> _Source data_
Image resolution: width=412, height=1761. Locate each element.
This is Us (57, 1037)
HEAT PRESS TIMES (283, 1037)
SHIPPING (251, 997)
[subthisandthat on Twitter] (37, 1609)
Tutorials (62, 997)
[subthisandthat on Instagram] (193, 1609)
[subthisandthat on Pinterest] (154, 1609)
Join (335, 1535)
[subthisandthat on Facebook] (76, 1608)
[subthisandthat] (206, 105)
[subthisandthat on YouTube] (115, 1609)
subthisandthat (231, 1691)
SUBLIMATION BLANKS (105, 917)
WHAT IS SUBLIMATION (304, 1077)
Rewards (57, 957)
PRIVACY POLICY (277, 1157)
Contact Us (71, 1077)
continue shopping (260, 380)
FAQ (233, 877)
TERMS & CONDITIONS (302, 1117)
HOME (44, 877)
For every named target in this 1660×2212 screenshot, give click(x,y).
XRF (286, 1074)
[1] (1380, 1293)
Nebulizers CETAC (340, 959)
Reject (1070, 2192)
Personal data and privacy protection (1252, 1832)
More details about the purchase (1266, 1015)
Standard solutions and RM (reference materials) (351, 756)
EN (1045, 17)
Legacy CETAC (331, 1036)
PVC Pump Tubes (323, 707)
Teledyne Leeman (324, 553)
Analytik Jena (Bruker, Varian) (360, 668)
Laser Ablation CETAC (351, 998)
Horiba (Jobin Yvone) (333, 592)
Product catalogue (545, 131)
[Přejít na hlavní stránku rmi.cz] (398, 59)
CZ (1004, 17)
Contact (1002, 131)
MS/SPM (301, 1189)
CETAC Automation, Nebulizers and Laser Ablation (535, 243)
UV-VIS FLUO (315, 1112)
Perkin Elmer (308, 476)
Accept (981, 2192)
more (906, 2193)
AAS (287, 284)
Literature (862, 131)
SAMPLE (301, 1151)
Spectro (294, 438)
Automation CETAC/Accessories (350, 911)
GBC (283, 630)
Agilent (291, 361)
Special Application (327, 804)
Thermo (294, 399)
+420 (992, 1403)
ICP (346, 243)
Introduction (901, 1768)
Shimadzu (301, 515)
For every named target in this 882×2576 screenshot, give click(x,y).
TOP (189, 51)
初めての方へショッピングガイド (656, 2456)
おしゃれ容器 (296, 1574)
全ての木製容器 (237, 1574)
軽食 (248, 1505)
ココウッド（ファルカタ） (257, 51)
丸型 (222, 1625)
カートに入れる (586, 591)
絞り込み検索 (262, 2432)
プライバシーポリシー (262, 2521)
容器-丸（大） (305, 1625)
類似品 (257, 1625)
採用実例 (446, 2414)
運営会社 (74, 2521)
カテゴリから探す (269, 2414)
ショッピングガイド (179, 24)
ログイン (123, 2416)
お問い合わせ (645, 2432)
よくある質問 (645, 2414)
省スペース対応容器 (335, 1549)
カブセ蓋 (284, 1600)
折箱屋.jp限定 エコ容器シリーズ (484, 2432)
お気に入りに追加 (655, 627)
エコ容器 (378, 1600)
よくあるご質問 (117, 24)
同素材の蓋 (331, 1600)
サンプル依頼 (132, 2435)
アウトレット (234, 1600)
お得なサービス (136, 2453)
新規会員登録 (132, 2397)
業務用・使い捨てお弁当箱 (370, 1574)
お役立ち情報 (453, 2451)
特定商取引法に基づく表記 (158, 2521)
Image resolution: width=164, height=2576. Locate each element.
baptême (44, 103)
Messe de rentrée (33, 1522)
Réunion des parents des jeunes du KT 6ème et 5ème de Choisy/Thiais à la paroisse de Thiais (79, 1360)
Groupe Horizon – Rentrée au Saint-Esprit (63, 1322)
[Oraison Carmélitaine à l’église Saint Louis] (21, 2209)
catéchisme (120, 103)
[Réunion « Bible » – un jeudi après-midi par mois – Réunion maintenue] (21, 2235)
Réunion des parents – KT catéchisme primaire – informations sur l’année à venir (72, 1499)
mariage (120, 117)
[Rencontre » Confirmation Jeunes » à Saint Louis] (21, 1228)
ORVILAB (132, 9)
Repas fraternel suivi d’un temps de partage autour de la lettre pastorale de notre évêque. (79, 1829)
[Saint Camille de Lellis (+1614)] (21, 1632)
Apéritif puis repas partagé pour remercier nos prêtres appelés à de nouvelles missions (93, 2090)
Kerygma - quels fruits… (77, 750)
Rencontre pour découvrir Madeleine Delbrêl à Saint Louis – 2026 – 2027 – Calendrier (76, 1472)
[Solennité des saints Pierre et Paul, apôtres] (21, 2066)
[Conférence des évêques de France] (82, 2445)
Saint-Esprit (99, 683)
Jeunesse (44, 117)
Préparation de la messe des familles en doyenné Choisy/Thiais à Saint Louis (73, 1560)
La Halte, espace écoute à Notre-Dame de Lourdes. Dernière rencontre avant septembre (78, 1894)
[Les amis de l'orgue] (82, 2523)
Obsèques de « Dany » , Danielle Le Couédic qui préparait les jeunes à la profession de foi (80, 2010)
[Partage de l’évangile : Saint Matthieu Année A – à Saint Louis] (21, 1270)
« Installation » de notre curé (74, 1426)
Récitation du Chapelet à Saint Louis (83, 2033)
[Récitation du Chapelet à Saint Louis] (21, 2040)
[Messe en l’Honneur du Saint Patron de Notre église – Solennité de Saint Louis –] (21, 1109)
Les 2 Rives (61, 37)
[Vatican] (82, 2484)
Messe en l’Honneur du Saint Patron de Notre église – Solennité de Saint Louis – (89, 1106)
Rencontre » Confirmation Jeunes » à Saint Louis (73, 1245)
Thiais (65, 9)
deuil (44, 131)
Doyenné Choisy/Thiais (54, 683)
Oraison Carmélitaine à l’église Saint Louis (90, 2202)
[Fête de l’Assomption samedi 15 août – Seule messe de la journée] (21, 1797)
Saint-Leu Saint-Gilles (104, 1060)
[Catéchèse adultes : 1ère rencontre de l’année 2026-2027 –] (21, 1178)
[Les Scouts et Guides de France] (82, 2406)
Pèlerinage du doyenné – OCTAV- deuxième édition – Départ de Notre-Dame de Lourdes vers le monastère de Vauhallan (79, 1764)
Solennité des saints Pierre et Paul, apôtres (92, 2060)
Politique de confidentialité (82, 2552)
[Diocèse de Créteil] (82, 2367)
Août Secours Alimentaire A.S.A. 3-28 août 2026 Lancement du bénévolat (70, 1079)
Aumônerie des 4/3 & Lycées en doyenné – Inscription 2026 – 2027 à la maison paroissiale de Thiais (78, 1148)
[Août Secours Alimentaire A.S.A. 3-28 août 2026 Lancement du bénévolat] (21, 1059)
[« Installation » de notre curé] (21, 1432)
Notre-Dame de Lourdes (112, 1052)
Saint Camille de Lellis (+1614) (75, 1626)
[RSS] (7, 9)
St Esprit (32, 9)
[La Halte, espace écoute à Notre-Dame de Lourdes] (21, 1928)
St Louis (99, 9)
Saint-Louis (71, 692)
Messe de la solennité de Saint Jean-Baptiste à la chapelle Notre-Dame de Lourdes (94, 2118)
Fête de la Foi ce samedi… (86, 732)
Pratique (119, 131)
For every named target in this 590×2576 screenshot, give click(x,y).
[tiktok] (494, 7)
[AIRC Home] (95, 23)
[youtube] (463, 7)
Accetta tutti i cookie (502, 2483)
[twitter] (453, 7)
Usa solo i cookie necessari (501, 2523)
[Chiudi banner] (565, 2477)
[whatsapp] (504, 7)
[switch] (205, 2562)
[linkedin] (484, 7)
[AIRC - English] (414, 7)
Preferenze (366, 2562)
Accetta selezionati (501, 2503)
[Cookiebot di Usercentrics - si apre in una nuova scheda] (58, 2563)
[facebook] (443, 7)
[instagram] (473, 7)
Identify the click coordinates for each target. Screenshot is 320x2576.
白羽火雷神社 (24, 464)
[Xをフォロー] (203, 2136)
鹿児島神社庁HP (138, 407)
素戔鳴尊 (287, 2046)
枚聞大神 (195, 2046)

> _Task objective_
Each line from the top of the records above through the line containing "FAQ (233, 877)" needs to be transcribed exactly, and no line after it.

> _Solved problem_
Image resolution: width=412, height=1761. Locate each element.
This is Us (57, 1037)
HEAT PRESS TIMES (283, 1037)
SHIPPING (251, 997)
[subthisandthat on Twitter] (37, 1609)
Tutorials (62, 997)
[subthisandthat on Instagram] (193, 1609)
[subthisandthat on Pinterest] (154, 1609)
Join (335, 1535)
[subthisandthat on Facebook] (76, 1608)
[subthisandthat] (206, 105)
[subthisandthat on YouTube] (115, 1609)
subthisandthat (231, 1691)
SUBLIMATION BLANKS (105, 917)
WHAT IS SUBLIMATION (304, 1077)
Rewards (57, 957)
PRIVACY POLICY (277, 1157)
Contact Us (71, 1077)
continue shopping (260, 380)
FAQ (233, 877)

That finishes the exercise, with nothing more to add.